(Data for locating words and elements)

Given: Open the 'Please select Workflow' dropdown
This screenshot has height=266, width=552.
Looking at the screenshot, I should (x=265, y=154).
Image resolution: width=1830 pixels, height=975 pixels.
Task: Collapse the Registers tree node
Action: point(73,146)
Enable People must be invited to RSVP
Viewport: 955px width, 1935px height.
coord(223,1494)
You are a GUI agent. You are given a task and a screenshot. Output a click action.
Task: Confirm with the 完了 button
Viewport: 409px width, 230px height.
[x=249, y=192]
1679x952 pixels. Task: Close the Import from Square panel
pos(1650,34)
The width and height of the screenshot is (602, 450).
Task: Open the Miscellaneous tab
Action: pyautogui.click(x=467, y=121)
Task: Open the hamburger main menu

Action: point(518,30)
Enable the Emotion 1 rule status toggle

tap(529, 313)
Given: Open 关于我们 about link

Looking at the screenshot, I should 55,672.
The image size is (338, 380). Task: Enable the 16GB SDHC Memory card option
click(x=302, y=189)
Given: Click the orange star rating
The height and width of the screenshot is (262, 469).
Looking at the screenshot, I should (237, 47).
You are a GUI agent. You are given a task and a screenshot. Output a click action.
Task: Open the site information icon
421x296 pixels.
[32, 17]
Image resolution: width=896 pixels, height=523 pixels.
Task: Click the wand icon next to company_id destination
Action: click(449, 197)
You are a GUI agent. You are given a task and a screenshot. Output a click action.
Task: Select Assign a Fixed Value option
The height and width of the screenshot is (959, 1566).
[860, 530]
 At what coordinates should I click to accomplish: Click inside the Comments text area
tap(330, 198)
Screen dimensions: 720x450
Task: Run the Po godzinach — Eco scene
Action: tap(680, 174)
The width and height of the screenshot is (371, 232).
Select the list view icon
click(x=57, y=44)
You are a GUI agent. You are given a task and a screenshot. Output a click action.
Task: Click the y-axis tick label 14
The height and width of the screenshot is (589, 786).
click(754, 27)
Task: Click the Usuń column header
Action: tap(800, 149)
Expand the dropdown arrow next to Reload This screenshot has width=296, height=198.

### PROBLEM
Reproduce every line of the material above without any change.

### CORRECT OUTPUT
Given: Open the 'Please select Workflow' dropdown
This screenshot has height=266, width=552.
Looking at the screenshot, I should (x=265, y=154).
Image resolution: width=1830 pixels, height=975 pixels.
Task: Collapse the Registers tree node
Action: point(73,146)
Enable People must be invited to RSVP
Viewport: 955px width, 1935px height.
coord(223,1494)
You are a GUI agent. You are given a task and a screenshot. Output a click action.
Task: Confirm with the 完了 button
Viewport: 409px width, 230px height.
[x=249, y=192]
1679x952 pixels. Task: Close the Import from Square panel
pos(1650,34)
The width and height of the screenshot is (602, 450).
Task: Open the Miscellaneous tab
Action: pyautogui.click(x=467, y=121)
Task: Open the hamburger main menu

Action: point(518,30)
Enable the Emotion 1 rule status toggle

tap(529, 313)
Given: Open 关于我们 about link

Looking at the screenshot, I should 55,672.
The image size is (338, 380). Task: Enable the 16GB SDHC Memory card option
click(x=302, y=189)
Given: Click the orange star rating
The height and width of the screenshot is (262, 469).
Looking at the screenshot, I should (237, 47).
You are a GUI agent. You are given a task and a screenshot. Output a click action.
Task: Open the site information icon
421x296 pixels.
[32, 17]
Image resolution: width=896 pixels, height=523 pixels.
Task: Click the wand icon next to company_id destination
Action: click(449, 197)
You are a GUI agent. You are given a task and a screenshot. Output a click action.
Task: Select Assign a Fixed Value option
The height and width of the screenshot is (959, 1566).
[860, 530]
 At what coordinates should I click to accomplish: Click inside the Comments text area
tap(330, 198)
Screen dimensions: 720x450
Task: Run the Po godzinach — Eco scene
Action: tap(680, 174)
The width and height of the screenshot is (371, 232).
Select the list view icon
click(x=57, y=44)
You are a GUI agent. You are given a task and a screenshot. Output a click action.
Task: Click the y-axis tick label 14
The height and width of the screenshot is (589, 786).
click(754, 27)
Task: Click the Usuń column header
Action: tap(800, 149)
Expand the dropdown arrow next to Reload This screenshot has width=296, height=198.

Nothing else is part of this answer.